◆ **RECORDS SUPPLIED**
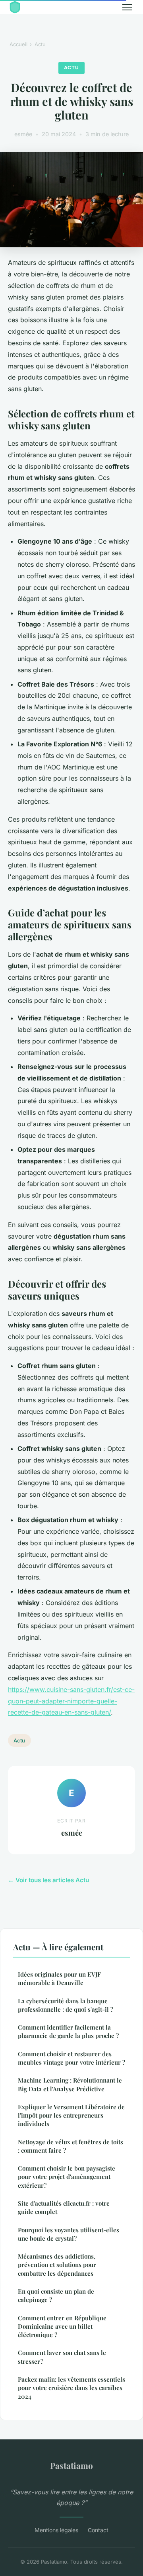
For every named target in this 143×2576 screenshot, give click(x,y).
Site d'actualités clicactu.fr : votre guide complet (64, 2207)
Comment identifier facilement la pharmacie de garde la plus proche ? (68, 2031)
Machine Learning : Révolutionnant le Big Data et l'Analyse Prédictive (70, 2084)
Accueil (18, 44)
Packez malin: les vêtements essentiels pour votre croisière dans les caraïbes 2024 (71, 2387)
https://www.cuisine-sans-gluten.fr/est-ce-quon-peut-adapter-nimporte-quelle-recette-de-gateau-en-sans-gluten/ (71, 1701)
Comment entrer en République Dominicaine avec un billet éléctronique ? (62, 2326)
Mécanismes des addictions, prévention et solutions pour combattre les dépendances (57, 2264)
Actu (40, 44)
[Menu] (127, 7)
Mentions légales (56, 2530)
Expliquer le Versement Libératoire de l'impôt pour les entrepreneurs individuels (71, 2115)
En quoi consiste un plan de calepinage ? (56, 2295)
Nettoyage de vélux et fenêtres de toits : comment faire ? (70, 2146)
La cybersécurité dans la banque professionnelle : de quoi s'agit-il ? (65, 2005)
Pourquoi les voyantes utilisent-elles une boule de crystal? (68, 2234)
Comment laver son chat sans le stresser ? (62, 2357)
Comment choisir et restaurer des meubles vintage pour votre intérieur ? (71, 2058)
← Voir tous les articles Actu (48, 1880)
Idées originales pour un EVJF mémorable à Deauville (59, 1978)
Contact (98, 2530)
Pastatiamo (71, 2465)
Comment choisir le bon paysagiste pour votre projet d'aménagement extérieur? (66, 2176)
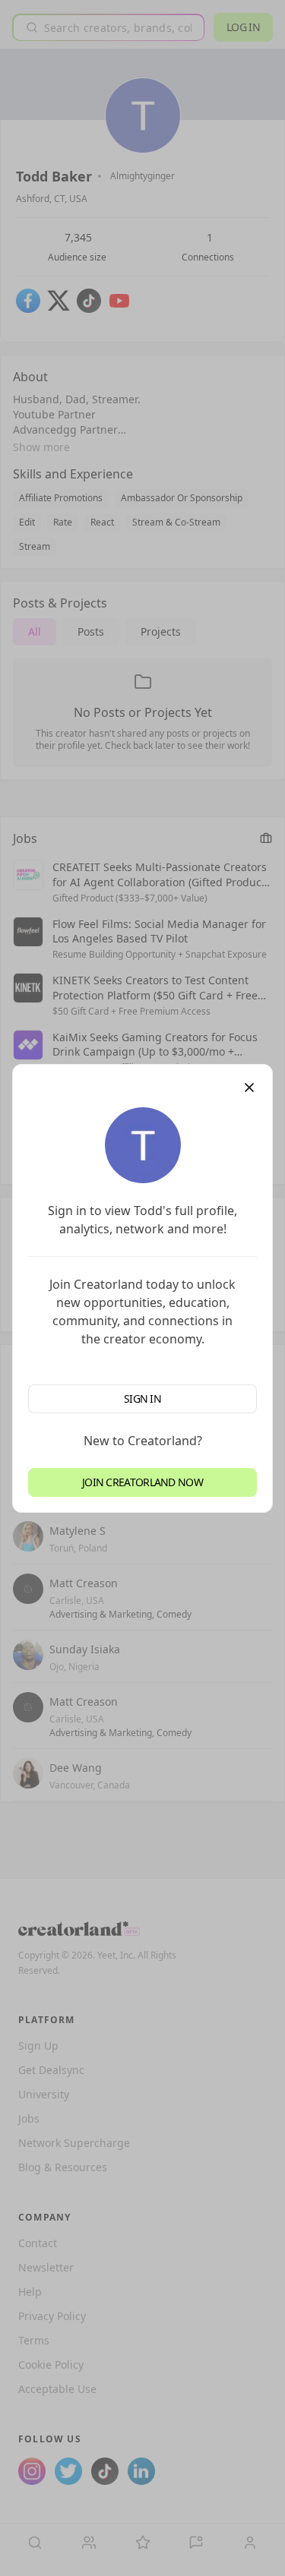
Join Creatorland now (142, 1482)
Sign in (142, 1398)
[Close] (249, 1087)
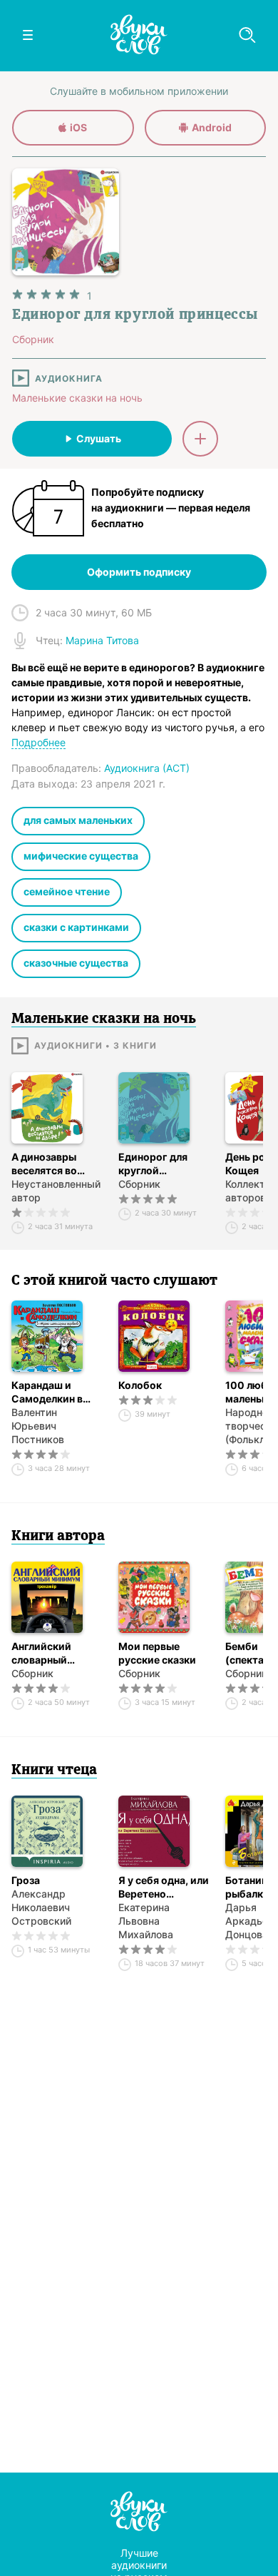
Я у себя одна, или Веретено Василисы (163, 1887)
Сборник (139, 1184)
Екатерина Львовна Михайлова (145, 1920)
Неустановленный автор (56, 1190)
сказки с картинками (76, 927)
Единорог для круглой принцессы (152, 1164)
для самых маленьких (78, 820)
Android (212, 127)
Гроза (25, 1880)
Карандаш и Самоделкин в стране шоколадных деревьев (47, 1392)
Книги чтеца (54, 1770)
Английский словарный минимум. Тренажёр (41, 1653)
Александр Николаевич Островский (41, 1907)
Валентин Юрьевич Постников (37, 1425)
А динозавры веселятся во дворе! (44, 1164)
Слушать (98, 438)
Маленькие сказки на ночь (77, 398)
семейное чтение (67, 891)
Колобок (140, 1385)
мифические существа (81, 856)
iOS (78, 127)
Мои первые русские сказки (157, 1653)
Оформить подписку (139, 572)
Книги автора (58, 1536)
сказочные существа (76, 963)
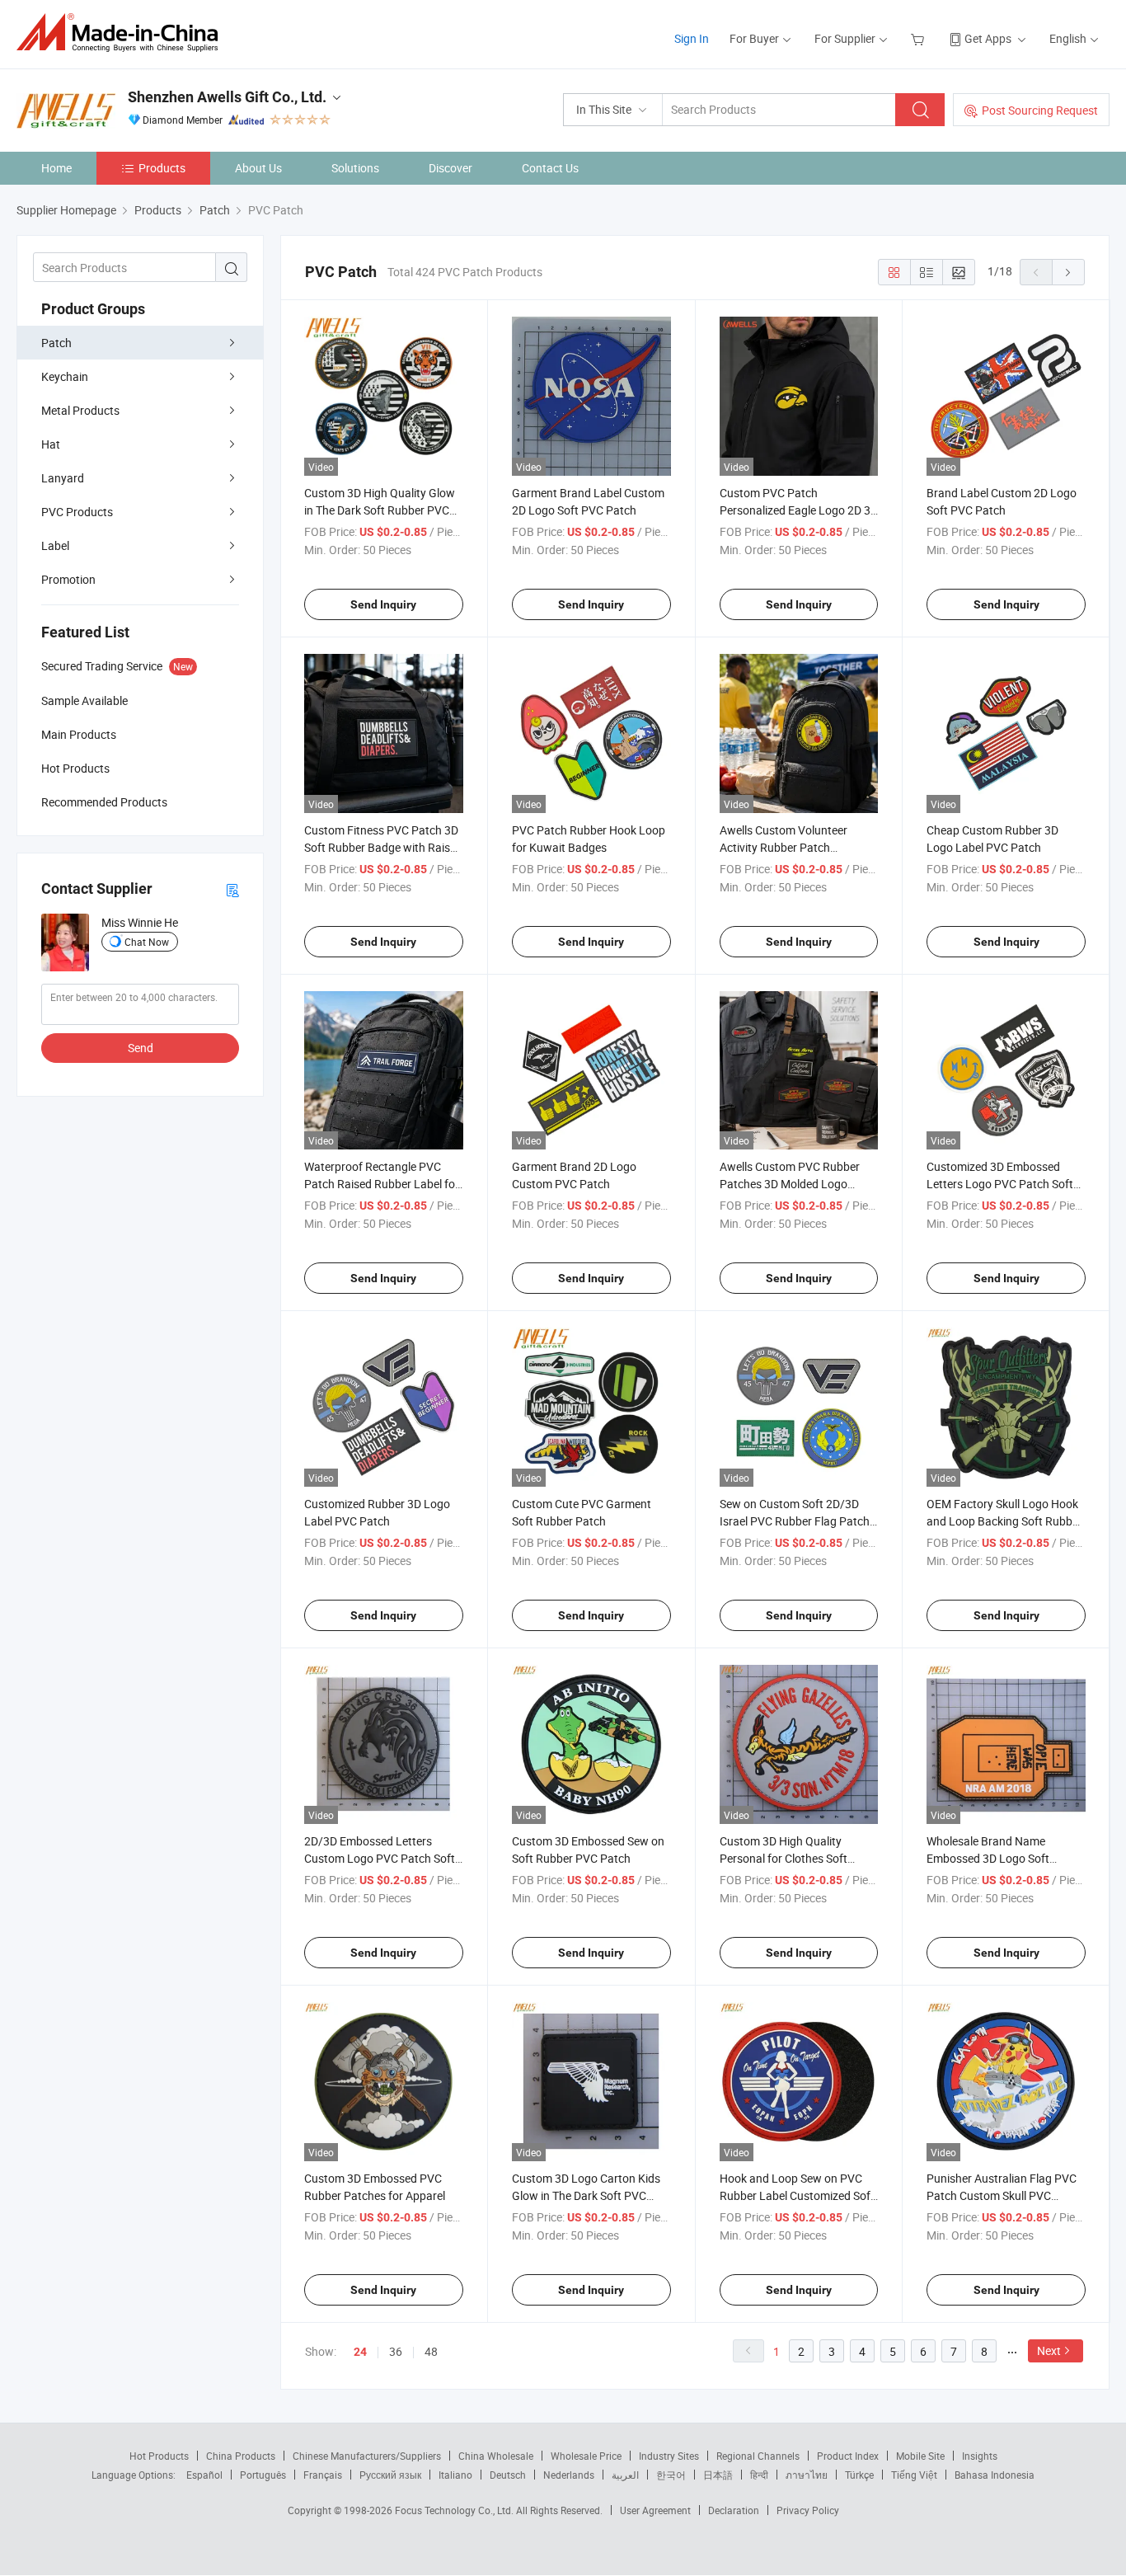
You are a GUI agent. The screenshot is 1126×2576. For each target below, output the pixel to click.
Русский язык (390, 2474)
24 (360, 2351)
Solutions (355, 168)
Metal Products (80, 410)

◆ **PROMPT**
Transcribe all entries above exactly. Omit the pictures.

◆ **SOLUTION TO THIS PROBLEM**
For every named target in this 143×2576 screenshot, give click(x,y).
Site d'actualités clicactu.fr : votre guide complet (64, 2207)
Comment identifier facilement la pharmacie de garde la plus proche ? (68, 2031)
Machine Learning : Révolutionnant le Big Data et l'Analyse Prédictive (70, 2084)
Accueil (18, 44)
Packez malin: les vêtements essentiels pour votre croisière dans les caraïbes 2024 (71, 2387)
https://www.cuisine-sans-gluten.fr/est-ce-quon-peut-adapter-nimporte-quelle-recette-de-gateau-en-sans-gluten/ (71, 1701)
Comment entrer en République Dominicaine avec un billet éléctronique ? (62, 2326)
Mécanismes des addictions, prévention et solutions pour combattre les dépendances (57, 2264)
Actu (40, 44)
[Menu] (127, 7)
Mentions légales (56, 2530)
Expliquer le Versement Libératoire de l'impôt pour les entrepreneurs individuels (71, 2115)
En quoi consiste un plan de calepinage ? (56, 2295)
Nettoyage de vélux et fenêtres de toits : comment faire ? (70, 2146)
La cybersécurité dans la banque professionnelle : de quoi s'agit-il ? (65, 2005)
Pourquoi les voyantes utilisent-elles une boule de crystal? (68, 2234)
Comment laver son chat sans le stresser ? (62, 2357)
Comment choisir et restaurer des meubles vintage pour votre intérieur ? (71, 2058)
← Voir tous les articles Actu (48, 1880)
Idées originales pour un EVJF mémorable à Deauville (59, 1978)
Contact (98, 2530)
Pastatiamo (71, 2465)
Comment choisir le bon paysagiste pour votre projet d'aménagement extérieur? (66, 2176)
Join Creatorland now (142, 1482)
Sign in (142, 1398)
[Close] (249, 1087)
Я у себя одна, или Веретено Василисы (163, 1887)
Сборник (139, 1184)
Екатерина Львовна Михайлова (145, 1920)
Неустановленный автор (56, 1190)
сказки с картинками (76, 927)
Единорог для круглой принцессы (152, 1164)
для самых маленьких (78, 820)
Android (212, 127)
Гроза (25, 1880)
Карандаш и Самоделкин в стране шоколадных деревьев (47, 1392)
Книги чтеца (54, 1770)
Английский словарный минимум. Тренажёр (41, 1653)
Александр Николаевич Островский (41, 1907)
Валентин Юрьевич Постников (37, 1425)
А динозавры веселятся во дворе! (44, 1164)
Слушать (98, 438)
Маленькие сказки на ночь (77, 398)
семейное чтение (67, 891)
Колобок (140, 1385)
мифические существа (81, 856)
iOS (78, 127)
Мои первые русские сказки (157, 1653)
Оформить подписку (139, 572)
Книги автора (58, 1536)
сказочные существа (76, 963)
You are a GUI agent. The screenshot is 1126×2576. For each target below, output the pixel to click.
Русский язык (390, 2474)
24 (360, 2351)
Solutions (355, 168)
Metal Products (80, 410)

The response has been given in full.